• PROVIDED DATA:
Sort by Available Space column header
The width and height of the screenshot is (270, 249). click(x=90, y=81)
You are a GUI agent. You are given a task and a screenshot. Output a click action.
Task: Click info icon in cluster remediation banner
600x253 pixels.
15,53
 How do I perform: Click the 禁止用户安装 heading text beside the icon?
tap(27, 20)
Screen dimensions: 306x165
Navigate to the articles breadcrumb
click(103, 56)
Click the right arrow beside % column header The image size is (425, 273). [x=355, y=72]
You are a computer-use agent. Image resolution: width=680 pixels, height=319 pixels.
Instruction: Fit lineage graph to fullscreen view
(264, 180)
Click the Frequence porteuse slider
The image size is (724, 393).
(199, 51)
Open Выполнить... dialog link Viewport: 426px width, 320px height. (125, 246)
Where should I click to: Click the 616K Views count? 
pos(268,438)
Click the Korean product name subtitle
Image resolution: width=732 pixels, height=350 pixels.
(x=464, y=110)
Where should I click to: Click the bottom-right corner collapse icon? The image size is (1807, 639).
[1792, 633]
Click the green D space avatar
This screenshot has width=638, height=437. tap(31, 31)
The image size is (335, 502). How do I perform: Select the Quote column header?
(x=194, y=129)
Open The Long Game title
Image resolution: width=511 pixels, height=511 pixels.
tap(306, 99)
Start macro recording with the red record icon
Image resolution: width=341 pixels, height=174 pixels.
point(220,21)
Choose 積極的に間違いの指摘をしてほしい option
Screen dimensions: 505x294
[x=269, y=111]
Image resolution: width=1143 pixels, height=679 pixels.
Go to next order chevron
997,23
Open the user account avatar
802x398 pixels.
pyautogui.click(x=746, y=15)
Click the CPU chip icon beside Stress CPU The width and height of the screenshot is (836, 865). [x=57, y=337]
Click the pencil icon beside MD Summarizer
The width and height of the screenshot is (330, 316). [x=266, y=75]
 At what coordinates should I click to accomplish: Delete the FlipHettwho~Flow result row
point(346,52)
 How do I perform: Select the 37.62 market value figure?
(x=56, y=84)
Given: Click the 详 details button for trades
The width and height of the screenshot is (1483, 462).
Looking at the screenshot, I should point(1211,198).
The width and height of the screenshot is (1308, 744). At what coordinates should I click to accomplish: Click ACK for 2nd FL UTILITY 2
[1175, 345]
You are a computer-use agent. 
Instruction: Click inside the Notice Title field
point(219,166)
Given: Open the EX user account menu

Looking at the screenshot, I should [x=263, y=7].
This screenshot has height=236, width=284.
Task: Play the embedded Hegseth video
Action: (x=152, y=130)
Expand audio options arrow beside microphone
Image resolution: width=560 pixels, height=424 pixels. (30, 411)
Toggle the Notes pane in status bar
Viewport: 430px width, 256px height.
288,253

• WHAT THE EXERCISE ASKS: Every record above needs to be repeated word for word.

• EXPECTED ANSWER:
Sort by Available Space column header
The width and height of the screenshot is (270, 249). click(x=90, y=81)
You are a GUI agent. You are given a task and a screenshot. Output a click action.
Task: Click info icon in cluster remediation banner
600x253 pixels.
15,53
 How do I perform: Click the 禁止用户安装 heading text beside the icon?
tap(27, 20)
Screen dimensions: 306x165
Navigate to the articles breadcrumb
click(103, 56)
Click the right arrow beside % column header The image size is (425, 273). [x=355, y=72]
You are a computer-use agent. Image resolution: width=680 pixels, height=319 pixels.
Instruction: Fit lineage graph to fullscreen view
(264, 180)
Click the Frequence porteuse slider
The image size is (724, 393).
(199, 51)
Open Выполнить... dialog link Viewport: 426px width, 320px height. (125, 246)
Where should I click to: Click the 616K Views count? 
pos(268,438)
Click the Korean product name subtitle
Image resolution: width=732 pixels, height=350 pixels.
(x=464, y=110)
Where should I click to: Click the bottom-right corner collapse icon? The image size is (1807, 639).
[1792, 633]
Click the green D space avatar
This screenshot has width=638, height=437. tap(31, 31)
The image size is (335, 502). How do I perform: Select the Quote column header?
(x=194, y=129)
Open The Long Game title
Image resolution: width=511 pixels, height=511 pixels.
tap(306, 99)
Start macro recording with the red record icon
Image resolution: width=341 pixels, height=174 pixels.
point(220,21)
Choose 積極的に間違いの指摘をしてほしい option
Screen dimensions: 505x294
[x=269, y=111]
Image resolution: width=1143 pixels, height=679 pixels.
Go to next order chevron
997,23
Open the user account avatar
802x398 pixels.
pyautogui.click(x=746, y=15)
Click the CPU chip icon beside Stress CPU The width and height of the screenshot is (836, 865). [x=57, y=337]
Click the pencil icon beside MD Summarizer
The width and height of the screenshot is (330, 316). [x=266, y=75]
 At what coordinates should I click to accomplish: Delete the FlipHettwho~Flow result row
point(346,52)
 How do I perform: Select the 37.62 market value figure?
(x=56, y=84)
Given: Click the 详 details button for trades
The width and height of the screenshot is (1483, 462).
Looking at the screenshot, I should point(1211,198).
The width and height of the screenshot is (1308, 744). At what coordinates should I click to accomplish: Click ACK for 2nd FL UTILITY 2
[1175, 345]
You are a computer-use agent. 
Instruction: Click inside the Notice Title field
point(219,166)
Given: Open the EX user account menu

Looking at the screenshot, I should [x=263, y=7].
This screenshot has height=236, width=284.
Task: Play the embedded Hegseth video
Action: (x=152, y=130)
Expand audio options arrow beside microphone
Image resolution: width=560 pixels, height=424 pixels. (30, 411)
Toggle the Notes pane in status bar
Viewport: 430px width, 256px height.
288,253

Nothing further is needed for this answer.